What a Creditor Can Get
A creditor in Florida can’t collect a judgment against you, by taking assets that belong to or which are titled in the name of your business. For example, if you have a medical debt, and a judgment is entered against you, the creditor could not take your company’s inventory to satisfy your judgment (with certain exceptions, such as with a single member LLC, where a creditor can take the debtor’s interest in the LLC from him or her).
However, the creditor could take any and all distributions (payments) made to you by the company, and specifically, when the company is an LLC. The creditor does that by getting what is known as a charging order from the Court.
The LLC does not have to make any extra payments if the charging order is entered, and the creditor cannot order the LLC to make any more payments than it wants to. However, any payments that are made to the debtor after the order is entered, must be paid directly to the creditor.
The charging order also does not permit the creditor to have any hand in the business itself. The creditor does not become a partner or manager.
Because the creditor can’t order the LLC to make any payments with a charging order, it is not a very effective remedy for a creditor to recover on a judgment. However, the LLC member who is relying on distributions from the LLC to pay his or her bills, will likely eventually have to have a payment from the LLC, and thus, the creditor will eventually get something from the Charging Order.
Charging Orders on Other Members
If you are OK with having payments from your LLC taken, what about other members of the LLC? If another member has a charging order entered against him or her, that member may have no interest in doing any work for the business, knowing his or her payments are going to the creditor.
Your business then would have a problem with a member that is not doing his or her fair share.
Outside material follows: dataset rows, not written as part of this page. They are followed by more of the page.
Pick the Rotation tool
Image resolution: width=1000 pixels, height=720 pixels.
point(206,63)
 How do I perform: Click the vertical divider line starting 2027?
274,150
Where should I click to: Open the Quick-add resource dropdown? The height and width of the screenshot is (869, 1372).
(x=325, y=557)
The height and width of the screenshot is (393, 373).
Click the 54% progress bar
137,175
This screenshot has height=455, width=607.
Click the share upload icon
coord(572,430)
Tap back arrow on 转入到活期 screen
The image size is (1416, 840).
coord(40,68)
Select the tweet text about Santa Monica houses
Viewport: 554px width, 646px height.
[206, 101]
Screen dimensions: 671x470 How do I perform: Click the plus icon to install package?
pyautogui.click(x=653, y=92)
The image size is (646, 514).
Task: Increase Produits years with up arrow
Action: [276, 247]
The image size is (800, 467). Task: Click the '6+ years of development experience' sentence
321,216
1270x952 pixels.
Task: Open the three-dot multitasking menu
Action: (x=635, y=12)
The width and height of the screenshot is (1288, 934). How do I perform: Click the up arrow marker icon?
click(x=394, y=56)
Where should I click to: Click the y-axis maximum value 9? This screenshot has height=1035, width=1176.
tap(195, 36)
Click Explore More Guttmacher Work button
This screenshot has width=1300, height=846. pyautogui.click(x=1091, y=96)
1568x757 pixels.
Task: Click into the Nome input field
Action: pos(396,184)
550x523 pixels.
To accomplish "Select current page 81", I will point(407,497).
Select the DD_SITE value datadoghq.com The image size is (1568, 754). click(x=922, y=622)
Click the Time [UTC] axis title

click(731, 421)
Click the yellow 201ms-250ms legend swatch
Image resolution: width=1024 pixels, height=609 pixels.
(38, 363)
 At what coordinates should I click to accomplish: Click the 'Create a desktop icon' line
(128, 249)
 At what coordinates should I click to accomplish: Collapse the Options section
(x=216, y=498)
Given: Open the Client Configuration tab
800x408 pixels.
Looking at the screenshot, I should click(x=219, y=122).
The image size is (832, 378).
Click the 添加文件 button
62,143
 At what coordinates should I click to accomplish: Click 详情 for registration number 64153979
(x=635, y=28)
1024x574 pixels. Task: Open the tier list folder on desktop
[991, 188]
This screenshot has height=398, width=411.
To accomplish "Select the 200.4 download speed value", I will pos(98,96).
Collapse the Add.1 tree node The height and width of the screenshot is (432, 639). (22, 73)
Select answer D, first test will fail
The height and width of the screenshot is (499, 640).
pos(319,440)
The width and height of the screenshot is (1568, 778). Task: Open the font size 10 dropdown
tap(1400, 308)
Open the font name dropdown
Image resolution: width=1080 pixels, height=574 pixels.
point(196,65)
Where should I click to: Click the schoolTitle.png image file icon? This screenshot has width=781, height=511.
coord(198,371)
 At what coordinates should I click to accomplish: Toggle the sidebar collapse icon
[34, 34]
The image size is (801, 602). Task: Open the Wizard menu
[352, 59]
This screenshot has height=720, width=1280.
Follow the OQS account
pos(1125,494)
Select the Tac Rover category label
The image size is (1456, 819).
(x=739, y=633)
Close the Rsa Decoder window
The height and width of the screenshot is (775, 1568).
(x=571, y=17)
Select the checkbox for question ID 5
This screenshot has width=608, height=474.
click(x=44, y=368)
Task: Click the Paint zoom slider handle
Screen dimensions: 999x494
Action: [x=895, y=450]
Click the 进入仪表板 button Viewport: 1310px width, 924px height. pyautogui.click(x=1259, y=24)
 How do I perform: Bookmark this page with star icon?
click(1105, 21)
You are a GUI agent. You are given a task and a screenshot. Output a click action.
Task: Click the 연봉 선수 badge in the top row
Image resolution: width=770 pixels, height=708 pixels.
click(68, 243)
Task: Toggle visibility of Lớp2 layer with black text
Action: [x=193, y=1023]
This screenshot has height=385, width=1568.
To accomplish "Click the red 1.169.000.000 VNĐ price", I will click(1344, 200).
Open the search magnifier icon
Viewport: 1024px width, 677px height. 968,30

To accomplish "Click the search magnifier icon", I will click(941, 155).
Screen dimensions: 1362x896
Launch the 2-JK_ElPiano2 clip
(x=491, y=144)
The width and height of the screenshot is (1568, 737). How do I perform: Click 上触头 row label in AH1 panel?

This can create even bigger problems in the business’ operations. This is why you may want to look closely when forming LLCs, or when allowing others to become members of your LLC, to be certain that they are not at risk of a creditor taking his or her payments.
Call us with any questions about your business, or problems that you may be having running your business. Consult with our West Palm Beach business litigation attorneys to discover your options. Let our lawyers at Pike & Lustig, LLP, help you. Call us at 561-291-8298 to get a consultation.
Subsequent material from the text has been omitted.